Now they play basketball on the weekends and follow their dad on bikes while he's running, he said.
And in the past two years, Washington has completed three half marathons, and now weighs 225 pounds. The 1-mile race in Marcus Garvey Park Sunday morning is special not because of its length but because of the community around it, he said.
“To be able to have an event that the people of the community are going to be there and see us, I believe that we get to be an example,” Washington said.
Having a supportive community has been more important to staying active, Washington said. Although he ran alone before joining the running group, it was Harlem Run that played a big role in keeping him focused and motivated to change his lifestyle, he said.
“That was the first time I had run with other people,” he said. “It really changed my idea about it because it wasn’t just me anymore. There’s moments when I’m running when I’m making deals with myself like, 'all right I’m going to run a few miles and then walk for a bit.' When you are running with people they won’t let you do that.”
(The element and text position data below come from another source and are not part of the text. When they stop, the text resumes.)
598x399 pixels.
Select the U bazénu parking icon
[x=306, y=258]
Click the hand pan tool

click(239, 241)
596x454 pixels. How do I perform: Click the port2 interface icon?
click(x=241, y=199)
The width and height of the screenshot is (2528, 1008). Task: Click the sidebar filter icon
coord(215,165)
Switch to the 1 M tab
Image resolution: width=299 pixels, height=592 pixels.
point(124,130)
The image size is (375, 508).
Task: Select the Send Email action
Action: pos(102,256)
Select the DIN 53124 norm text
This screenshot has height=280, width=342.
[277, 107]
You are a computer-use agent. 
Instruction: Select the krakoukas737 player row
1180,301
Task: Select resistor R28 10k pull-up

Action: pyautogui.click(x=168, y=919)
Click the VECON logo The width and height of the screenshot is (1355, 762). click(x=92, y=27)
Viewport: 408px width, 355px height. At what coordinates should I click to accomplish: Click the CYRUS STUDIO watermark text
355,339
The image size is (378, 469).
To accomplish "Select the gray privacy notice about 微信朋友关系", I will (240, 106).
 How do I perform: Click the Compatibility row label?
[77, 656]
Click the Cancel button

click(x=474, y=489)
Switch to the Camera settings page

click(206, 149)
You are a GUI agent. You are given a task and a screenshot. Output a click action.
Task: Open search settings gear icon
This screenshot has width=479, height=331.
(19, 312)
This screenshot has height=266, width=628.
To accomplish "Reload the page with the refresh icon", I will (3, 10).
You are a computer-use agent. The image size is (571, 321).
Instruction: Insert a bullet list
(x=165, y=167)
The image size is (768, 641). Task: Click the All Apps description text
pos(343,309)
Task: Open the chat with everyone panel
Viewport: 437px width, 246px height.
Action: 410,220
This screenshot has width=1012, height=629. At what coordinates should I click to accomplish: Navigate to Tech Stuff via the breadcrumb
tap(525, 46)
The group meets every Monday to run around Harlem and often compete in events around the city together. Washington's children also tag along to some of the events, he said.
Harlem Run, which launched in November 2013, is the brainchild of Alison Desir, an avid runner who was tired of exercising alone in the neighborhood.
"My mother is coming from Virginia," he said. "I'm going to be running with the triplets and my wife is going to volunteer with our youngest."
The mile run will precede the annual Father's Day Bike Race in Marcus Garvey Park on June 21. It will start at 9:30 a.m.